The NHS treatment records – what can insurers learn from this event?

News that the UK’s National Health Service (NHS) released 47 million patients records to an actuarial society has caused a bit of a stir. The society used these records to help insurers refine the rating of critical illness cover. The case is a jumble of issues and I’ll home in here on the ethical ones for insurers.

Both the Institute and Faculty of Actuaries (IFoA) and the NHS have reassured the public that the data was anonymised and patient privacy was never at risk. That reassurance holds water only if the data was anonymised to the extent that it was incapable of subsequently being de-anonymised. Methods for de-anonymising data have progressed in leaps and bounds in recent years, and are now vastly more sophisticated than the way in which one student drilled into a release of patient records in Massachusetts and posted the then Governor’s personal treatment records to him as a rebuttal of his ‘your privacy was protected’ assurance (more on that story here and on anonymisation issues here).

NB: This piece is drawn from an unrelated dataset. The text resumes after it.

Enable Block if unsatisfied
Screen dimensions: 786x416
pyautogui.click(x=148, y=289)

So how sophisticated has de-anonymisation become? A lot can be done with just the outward part of a postcode (e.g. NE8) and year of birth left in a dataset, so long as it can be analysed alongside associated datasets. That’s where data brokers like Experian (who, incidentally, supported the actuarial society’s analysis of the NHS data) come in. Indeed, some well known data brokers are quite openly offering de-anonymisation services to the insurance sector.

So what can be done about it? Remember there’s an obvious tension between how much you anonymise data and how much value its recipient can extract from it. Strip out a lot of personal identifiers and the value decreases, but personal privacy is more protected. Keep them in and the data’s value goes up, but personal privacy is endangered. One way to negotiate a slippery slope like this is through consent – people give up some privacy in return for some value they understand and accept. That however needs to be an explicit process, not just some loose assumption made by an executive likely to be under the odd conflict of interest or two.

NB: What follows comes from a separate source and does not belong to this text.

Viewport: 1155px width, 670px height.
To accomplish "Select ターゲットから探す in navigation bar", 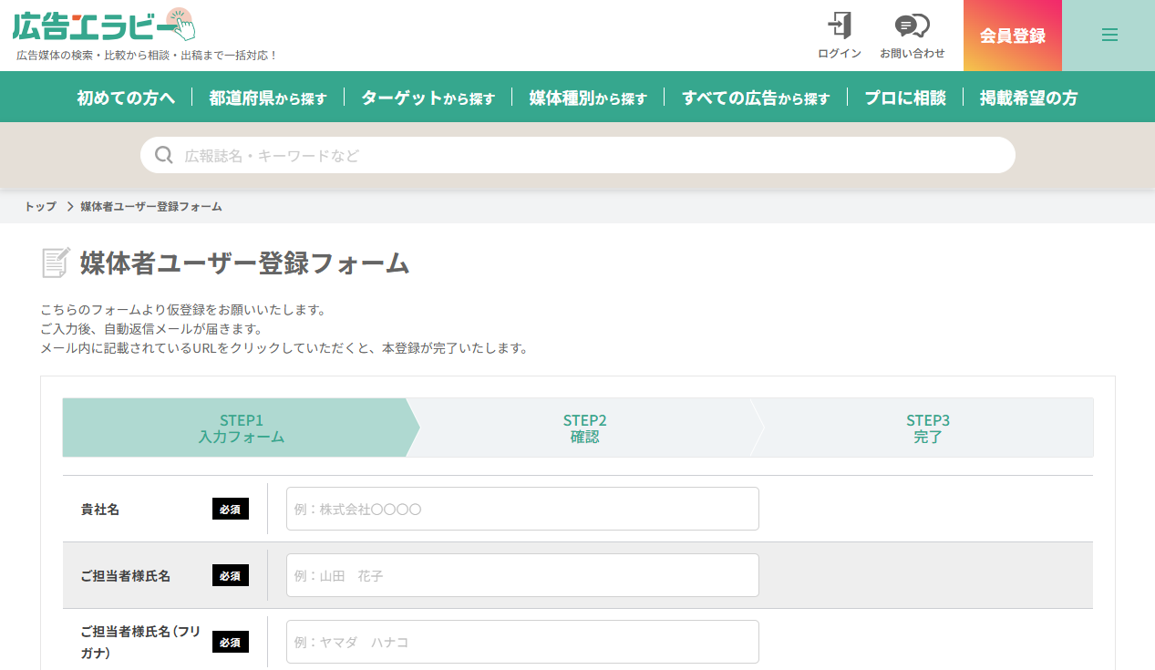I will tap(428, 98).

The insurance sector (of which actuaries are an important part) still has a long way to go up its learning curve for consent. Back in 2012, in a paper I wrote for the Chartered Insurance Institute, I suggested that the insurance sector should follow the NHS’s example and create their own equivalent of ‘Caldicott Guardians’ to bring the consumer’s voice into any internal corporate debate about privacy and consent. Another step would be for a step change in data governance within the insurance sector and in particular, the attention given in such governance to ethical issues like privacy and consent. A step change? Perhaps more than just the one step is needed, if the governance survey mentioned lower down in this story is anything to go by. South Korean insurers are learning just how much getting it wrong on privacy can cost.

The NHS now admit that this release of treatment records was a mistake. Indeed, new rules in support of GP records being incorporated into an expanded NHS treatment database would make any such future data release illegal. In the future, treatment records would be released only for the purpose of improving health or health systems. The IFoA has been emphasising its non-profit making status, but clearly, the use to which actuaries working in the insurance sector will put the findings coming out of the actuarial society’s analysis of this data will be absolutely commercial.

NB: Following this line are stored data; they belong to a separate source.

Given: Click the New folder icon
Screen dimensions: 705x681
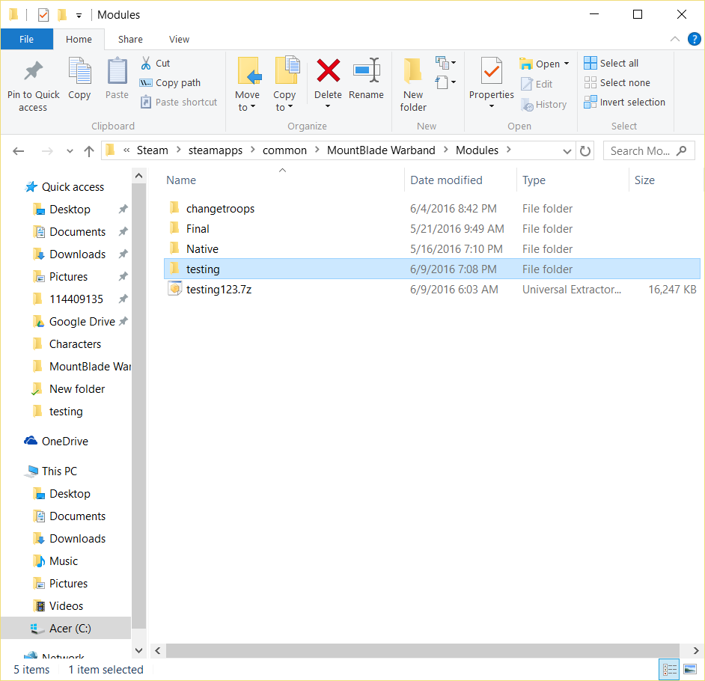Looking at the screenshot, I should [412, 70].
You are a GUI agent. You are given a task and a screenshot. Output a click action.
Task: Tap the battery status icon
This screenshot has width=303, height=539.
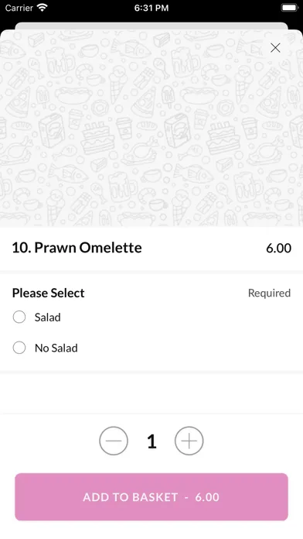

I don’t believe that an individual insurer was able to tweak an individual policyholder’s premium or cover as a result of the release and analysis of this treatment data. It would have been done in aggregate, through portfolio rating adjustments. It did however seem to come close to that. A few meetings, a contract or two, some data transfers and in particular, the pressing of a few ‘big data’ buttons would have brought it all down to the individual level. All very easy to arrange, and on a ‘need to know’ basis as well, given, ironically, the reputation of data brokers for secrecy. The result would be the public’s mistrust of the insurance sector becoming that bit more engrained.

Some chief executives of insurance firms may be tempted to dismiss all this as ‘making a mountain out of a molehill’. The danger of so doing is well illustrated in this report issued last week by the Chartered Insurance Institute and consultants Oliver Wyman. It looks at how well UK insurance chief executives are responding to the UK regulator’s agenda on conduct risk. The findings aren’t good – insurance firms are lagging behind that agenda and their approach is inconsistent. More importantly here, one of the four key trends the authors focussed on for being a particular challenge for the insurance sector was this : “setting the boundaries for the use and management of customer data to ensure that technological progress does not outstrip regulators’ and customers’ appetite for intrusion.”

The message is clear: insurers need to tread more cautiously when sourcing data about policyholders. It is an ethical minefield that will take casualties over the next few years.

Duncan Minty
Duncan Minty
Duncan has been researching and writing about ethics in insurance for over 20 years. As a Chartered Insurance Practitioner, he combines market knowledge with a strong and independent radar on ethics.